What you will do:
(A) Please condense the paragraph beginning "But the tax proposal" in the article on the medical research tax vote, keeping its main facts.
(B) From the article on the medical research tax vote, reproduce the passage from "But the tax" to "by the results." word for word.

Selected extract:
──────
Money well spent: Research tax boosters spend $2 million to raise sales tax, lose by staggering margin

Terrence Nash wedges his way through a crowd at the Drop at Martini Corner on Tuesday night until he spots a familiar face.
It’s Kansas City Star reporter Dave Helling, seated patiently on a barstool waiting to hear election results at a gathering of opponents of a proposed sales-tax increase in Jackson County for medical research.
“This is a night for the have-nots,” exclaims Nash, a former City Council candidate who is a frequent critic of Kansas City’s property and sales-tax schemes. “This is a night for the have-nots.”
Nash struck a populist tone that would have been appropriate if the Jackson County translational medical research had lost by a close margin after Tuesday’s election.
But the tax proposal, a measure to raise $800 million for medical research through a half-cent sales-tax increase, got demolished at the ballot box. The 84-16 percent margin against the sales-tax increase suggests that many haves were among the have-nots who dealt the Kansas City area’s civic elite a withering loss.
Even Jim Fitzpatrick, a former Star newsman who campaigned against the sale-tax increase, was astonished by the results.
“I predicted 53-47 (percent against the tax),” Fitzpatrick tells The Pitch. “You can knock me down if this thing is 60-40.”
──────
Input data:
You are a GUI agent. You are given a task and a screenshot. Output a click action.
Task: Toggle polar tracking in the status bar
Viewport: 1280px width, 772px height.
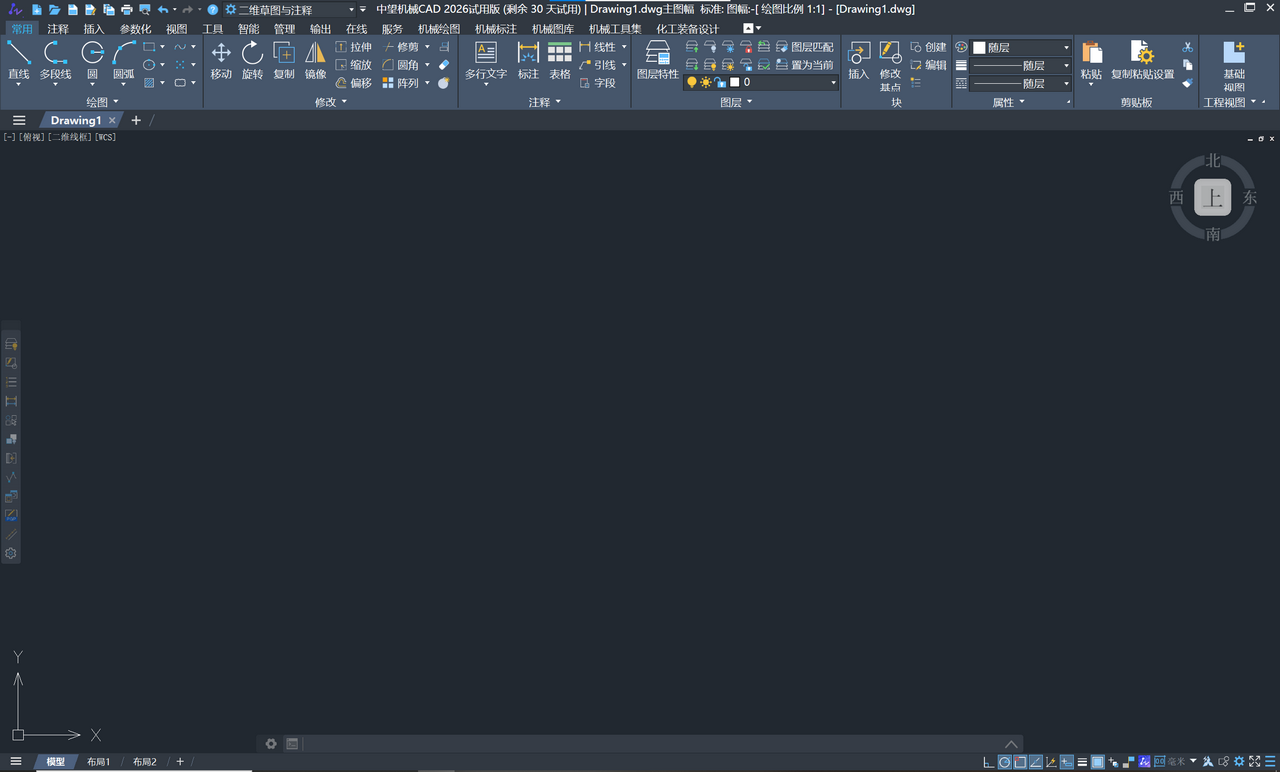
──────
Solutions to the tasks:
(A) The half-cent sales-tax increase, meant to raise $800 million for medical research, was crushed at the polls 84 to 16 percent. That margin suggests many well-off voters joined the "have-nots" in handing the Kansas City area's civic elite a severe defeat.

(B)
But the tax proposal, a measure to raise $800 million for medical research through a half-cent sales-tax increase, got demolished at the ballot box. The 84-16 percent margin against the sales-tax increase suggests that many haves were among the have-nots who dealt the Kansas City area’s civic elite a withering loss.
Even Jim Fitzpatrick, a former Star newsman who campaigned against the sale-tax increase, was astonished by the results.